▸ Supplied passage:

- Opening Delimiter -

On 9 September 1349, an earthquake sequence began in Italy's Apennine Mountains that severely affected the regions of Molise, Latium and Abruzzo. Probably four moderate-large earthquakes devastated towns and villages across the central Italian Peninsula, with damage even reported in Rome. These earthquakes originated from the Apennine fold and thrust belt fault network, with the first and most destructive shock's epicenter originating from the north-west Campania region. Paleoseismological data gathered from scarping, fault length, and collapsed sections of Venafro's Roman aqueduct indicates the epicenter of the main shock was likely along the Aquae Iuliae fault. The fault suspected of causing this earthquake occurred on the Aqua Iuliae fault along the Molise-Campania border.

== Earthquakes ==
The first earthquake, with an estimated magnitude of 6.7, struck on 9 September in the north-west Campania southeast of the Molisano town of Venafro. The second quake struck on 10 September near L'Aquila. Both quakes caused widespread damage to towns and cities as well as infrastructure such as Roman aqueducts and bridges. The poet Petrarch describes damage in Rome to the city's monuments. The side of the four-story Colosseum collapsed towards the caelian hills, leaving a massive mound of travertine and tufa rubble Rome later quarried for construction materials.

== Aftermath ==
The town of L'Aquila has been described as being almost "completely destroyed." The abbey of Montecassino was also devastated.

- Closing Delimiter -

▸ Aim of the task: According to the text on the 1349 Apennine earthquakes, where and on what date did the second quake strike?

▸ Dataset records:
- Opening Delimiter -

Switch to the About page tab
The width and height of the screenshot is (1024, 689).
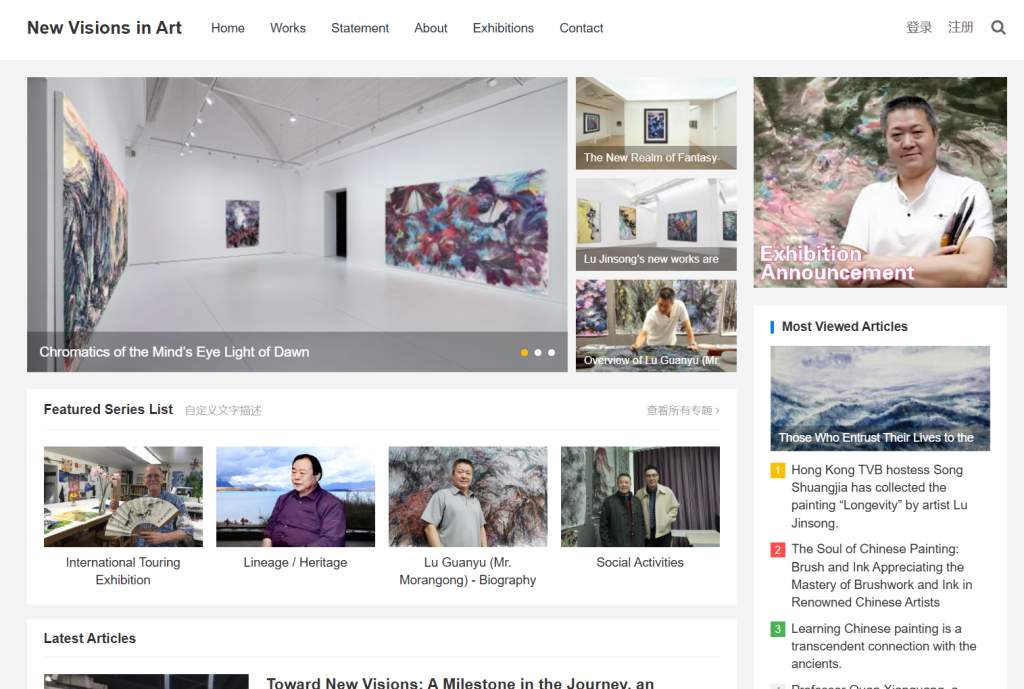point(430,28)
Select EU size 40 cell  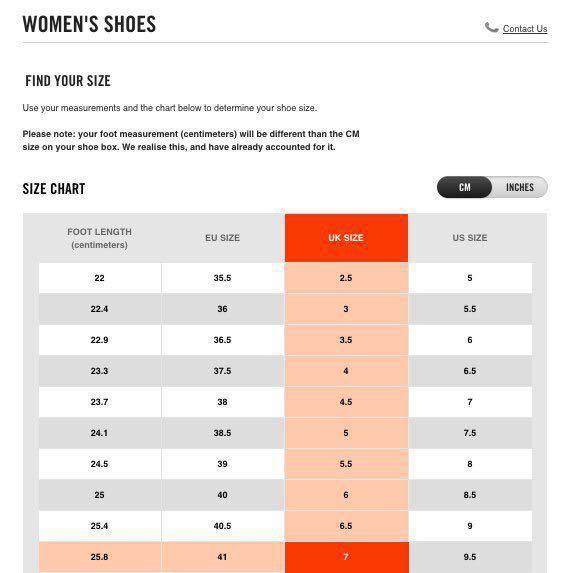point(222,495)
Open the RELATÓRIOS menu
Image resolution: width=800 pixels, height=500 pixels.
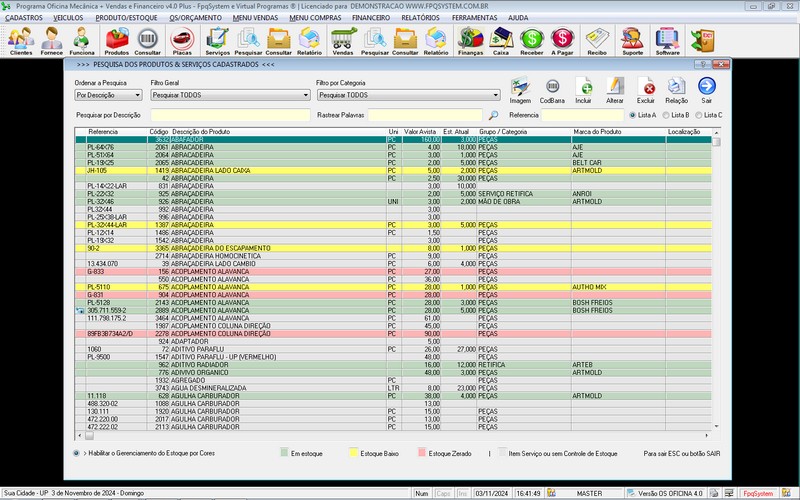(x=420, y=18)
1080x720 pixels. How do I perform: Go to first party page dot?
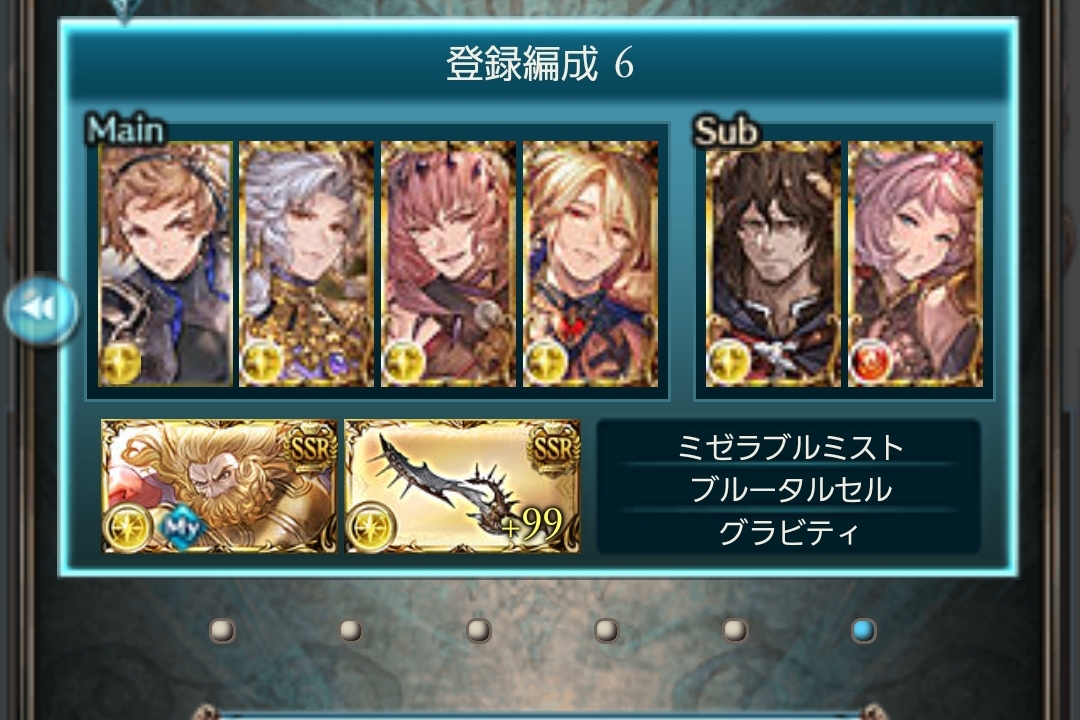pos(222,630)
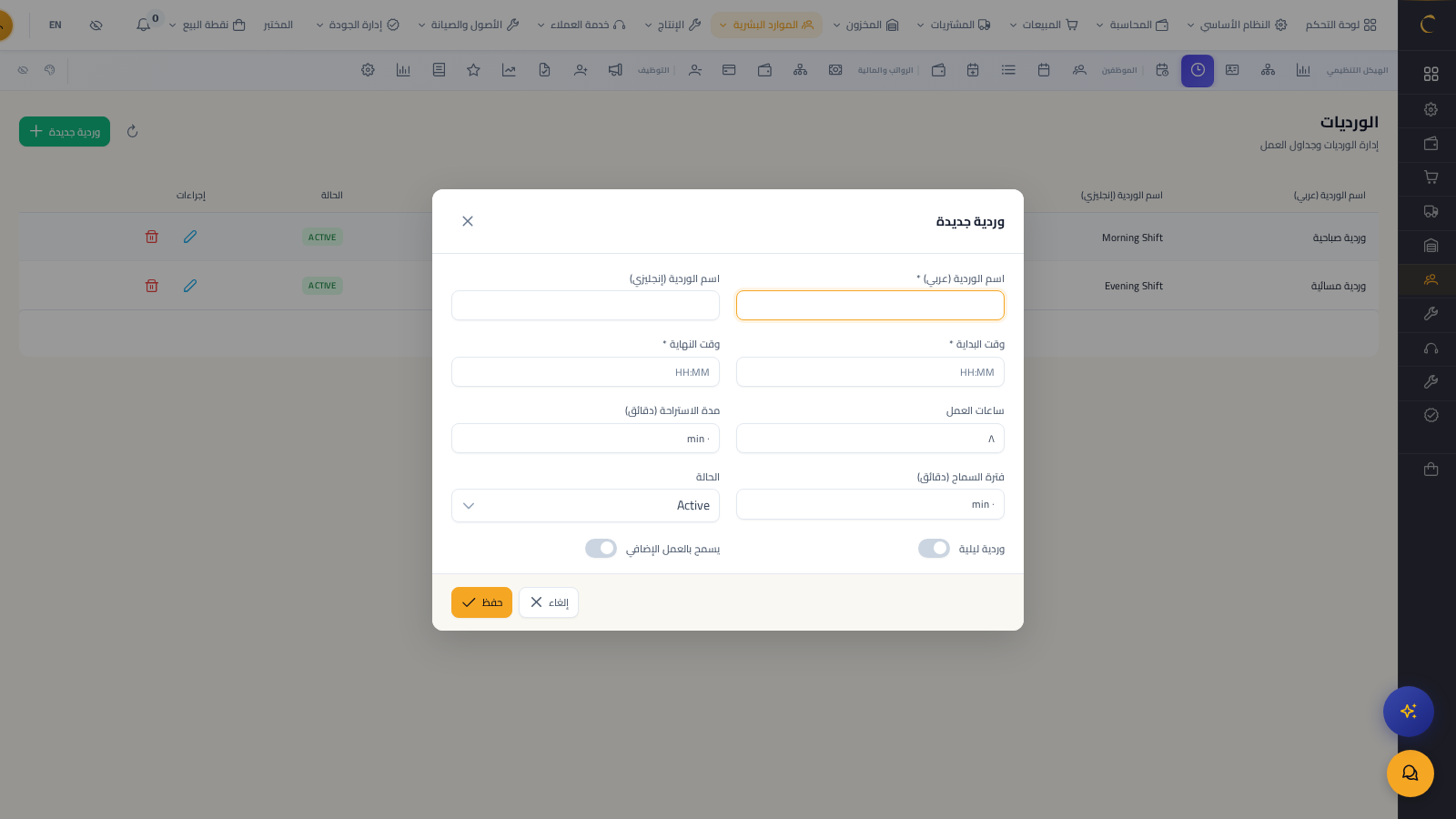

- Closing Delimiter -

▸ Written reply: It struck near L'Aquila on 10 September.